本発明は、化合物太陽電池セルおよびその製法ならびにそれを用いた化合物太陽電池モジュールおよびその製法に関するものである。
アモルファスシリコン太陽電池や化合物太陽電池に代表される薄膜型太陽電池は、従来から汎用されている結晶型シリコン太陽電池と比較すると、材料コストや製造コストの大幅な削減が可能であるだけでなく、優れた太陽光変換効率(以下「変換効率」とする)を有する。このため、近年、これらの研究開発が急速に進められている。なかでも、化合物太陽電池はシリコンを用いずに製造できるため、特に注目されている。
このような化合物太陽電池としては、III−V族化合物太陽電池、CdTe太陽電池、CIGS太陽電池等がある。以下、光吸収層が銅(Cu)、インジウム(In)、ガリウム(Ga)、セレン(Se)合金からなるCIGS太陽電池を例にあげて説明する。なお、CIGS太陽電池は、優れた太陽光変換効率を有し、非真空プロセスでも製造できるという特徴を有している。
図5は、CIGS太陽電池セルの一般的な構造を示している。すなわち、このCIGS太陽電池セルは、ソーダ石灰ガラス(SLG)やステンレス(SUS)等の耐熱性を有する基材1上に、モリブデン(Mo)等からなる裏面電極層2と、CIGS光吸収層(化合物半導体層)3と、n型のバッファ層4と、表面電極層5とを備えた多層積層構造で構成されている。

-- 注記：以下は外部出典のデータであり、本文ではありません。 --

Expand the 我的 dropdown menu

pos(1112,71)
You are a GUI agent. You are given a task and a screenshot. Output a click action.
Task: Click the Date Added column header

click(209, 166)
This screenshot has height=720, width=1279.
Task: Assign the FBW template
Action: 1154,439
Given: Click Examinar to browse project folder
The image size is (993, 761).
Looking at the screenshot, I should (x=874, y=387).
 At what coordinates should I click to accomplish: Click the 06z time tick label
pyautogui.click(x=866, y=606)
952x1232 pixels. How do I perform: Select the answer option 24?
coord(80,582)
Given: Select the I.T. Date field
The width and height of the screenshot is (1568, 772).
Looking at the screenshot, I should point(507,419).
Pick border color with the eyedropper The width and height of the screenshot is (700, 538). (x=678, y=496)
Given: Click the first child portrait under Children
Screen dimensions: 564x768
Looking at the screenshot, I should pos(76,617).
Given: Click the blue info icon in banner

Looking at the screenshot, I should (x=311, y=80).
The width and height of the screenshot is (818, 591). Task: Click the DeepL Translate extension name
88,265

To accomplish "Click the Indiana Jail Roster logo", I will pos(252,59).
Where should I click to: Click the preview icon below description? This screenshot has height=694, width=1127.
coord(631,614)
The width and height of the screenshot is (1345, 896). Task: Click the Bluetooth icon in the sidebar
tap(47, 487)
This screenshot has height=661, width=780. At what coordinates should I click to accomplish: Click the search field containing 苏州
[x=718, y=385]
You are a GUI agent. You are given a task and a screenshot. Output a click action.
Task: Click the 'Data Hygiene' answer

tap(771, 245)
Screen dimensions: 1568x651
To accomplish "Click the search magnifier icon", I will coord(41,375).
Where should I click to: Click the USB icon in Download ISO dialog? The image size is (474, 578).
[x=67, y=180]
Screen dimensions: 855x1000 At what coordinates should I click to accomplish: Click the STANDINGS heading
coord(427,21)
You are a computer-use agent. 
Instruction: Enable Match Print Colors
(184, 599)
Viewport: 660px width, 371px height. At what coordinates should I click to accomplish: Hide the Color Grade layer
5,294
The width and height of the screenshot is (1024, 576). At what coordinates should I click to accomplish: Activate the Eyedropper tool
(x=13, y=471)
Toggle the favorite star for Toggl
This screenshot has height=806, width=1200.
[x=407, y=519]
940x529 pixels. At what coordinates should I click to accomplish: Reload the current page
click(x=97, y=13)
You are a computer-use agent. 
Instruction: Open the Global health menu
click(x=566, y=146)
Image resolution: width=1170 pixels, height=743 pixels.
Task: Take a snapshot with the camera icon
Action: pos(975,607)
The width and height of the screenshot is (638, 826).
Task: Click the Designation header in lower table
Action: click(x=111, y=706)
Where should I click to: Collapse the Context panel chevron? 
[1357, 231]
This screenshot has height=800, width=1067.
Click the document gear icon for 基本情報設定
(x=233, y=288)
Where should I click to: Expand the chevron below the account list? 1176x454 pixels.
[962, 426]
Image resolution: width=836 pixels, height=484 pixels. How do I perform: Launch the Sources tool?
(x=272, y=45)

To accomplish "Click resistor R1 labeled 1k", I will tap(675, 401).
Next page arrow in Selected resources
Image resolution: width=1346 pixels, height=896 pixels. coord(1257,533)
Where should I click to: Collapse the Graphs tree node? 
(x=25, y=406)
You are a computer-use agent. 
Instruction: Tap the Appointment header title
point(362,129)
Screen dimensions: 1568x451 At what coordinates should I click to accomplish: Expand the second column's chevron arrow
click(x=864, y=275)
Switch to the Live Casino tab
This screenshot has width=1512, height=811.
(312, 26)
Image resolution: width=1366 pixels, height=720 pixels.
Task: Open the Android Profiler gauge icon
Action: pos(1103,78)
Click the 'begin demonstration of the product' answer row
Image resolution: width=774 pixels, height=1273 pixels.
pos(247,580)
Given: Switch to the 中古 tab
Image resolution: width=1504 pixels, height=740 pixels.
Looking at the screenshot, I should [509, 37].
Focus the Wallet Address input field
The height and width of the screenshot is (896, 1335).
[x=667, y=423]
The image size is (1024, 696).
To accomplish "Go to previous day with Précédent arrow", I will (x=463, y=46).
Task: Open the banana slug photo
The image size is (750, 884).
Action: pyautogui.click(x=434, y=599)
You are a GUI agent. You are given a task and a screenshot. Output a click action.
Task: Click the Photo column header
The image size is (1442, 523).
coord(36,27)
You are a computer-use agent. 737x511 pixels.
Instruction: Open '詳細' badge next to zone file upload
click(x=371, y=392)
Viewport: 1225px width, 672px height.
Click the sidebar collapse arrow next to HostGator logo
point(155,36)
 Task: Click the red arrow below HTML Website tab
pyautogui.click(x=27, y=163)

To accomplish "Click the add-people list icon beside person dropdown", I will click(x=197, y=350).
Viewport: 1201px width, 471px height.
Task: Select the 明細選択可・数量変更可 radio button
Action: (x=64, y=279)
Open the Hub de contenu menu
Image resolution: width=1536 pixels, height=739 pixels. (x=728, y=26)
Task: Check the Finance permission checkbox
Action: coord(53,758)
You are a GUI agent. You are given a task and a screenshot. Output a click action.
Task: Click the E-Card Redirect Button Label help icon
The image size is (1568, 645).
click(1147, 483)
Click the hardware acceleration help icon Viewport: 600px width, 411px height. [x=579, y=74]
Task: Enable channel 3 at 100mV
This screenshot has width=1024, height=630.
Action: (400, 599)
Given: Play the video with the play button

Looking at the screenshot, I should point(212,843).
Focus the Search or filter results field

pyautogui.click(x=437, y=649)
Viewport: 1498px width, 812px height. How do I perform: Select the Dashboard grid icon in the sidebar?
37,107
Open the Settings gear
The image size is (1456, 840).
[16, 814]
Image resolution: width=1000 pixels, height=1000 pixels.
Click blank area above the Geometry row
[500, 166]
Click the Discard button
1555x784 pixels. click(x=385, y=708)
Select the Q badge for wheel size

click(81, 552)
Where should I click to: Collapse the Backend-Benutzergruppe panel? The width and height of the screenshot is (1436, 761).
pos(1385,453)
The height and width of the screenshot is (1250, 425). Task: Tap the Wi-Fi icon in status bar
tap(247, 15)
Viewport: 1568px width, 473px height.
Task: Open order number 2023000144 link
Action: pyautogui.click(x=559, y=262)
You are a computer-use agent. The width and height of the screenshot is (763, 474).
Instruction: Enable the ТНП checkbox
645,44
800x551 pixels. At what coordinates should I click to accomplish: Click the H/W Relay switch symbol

このようなCIGS太陽電池セルは、例えば、以下に示す工程を経由して製造することができる。すなわち、まず、洗浄等の前処理を行った基材1上に、所定のスパッタ装置を用い、スパッタリングにより裏面電極層2を形成する。そして、この裏面電極層2の上に、CIGS光吸収層3を形成する。なお、CIGS光吸収層3の形成には、セレン化法、非真空プロセス(ナノ粒子)法、真空蒸着法と呼ばれる複数の形成方法が存在しており、これらを適宜に選択し、真空下・非真空下において実施する。つぎに、裏面電極層2およびCIGS光吸収層3が形成された基材1を溶液成長槽に移し、スパッタ法もしくは浸漬浴堆積法(CBD法)等を用いて、硫化カドミウム(CdS)、酸化亜鉛(ZnO)、硫化インジウム(InS)等からなる層を成膜し、n型のバッファ層4を形成する。そして、最後にスパッタ法を用いてインジウム・スズ酸化物(ITO)、アルミニウム・亜鉛酸化物(AZO)、インジウム・亜鉛酸化物(IZO)等からなる表面電極層5を形成することにより、CIGS太陽電池セルが完成される。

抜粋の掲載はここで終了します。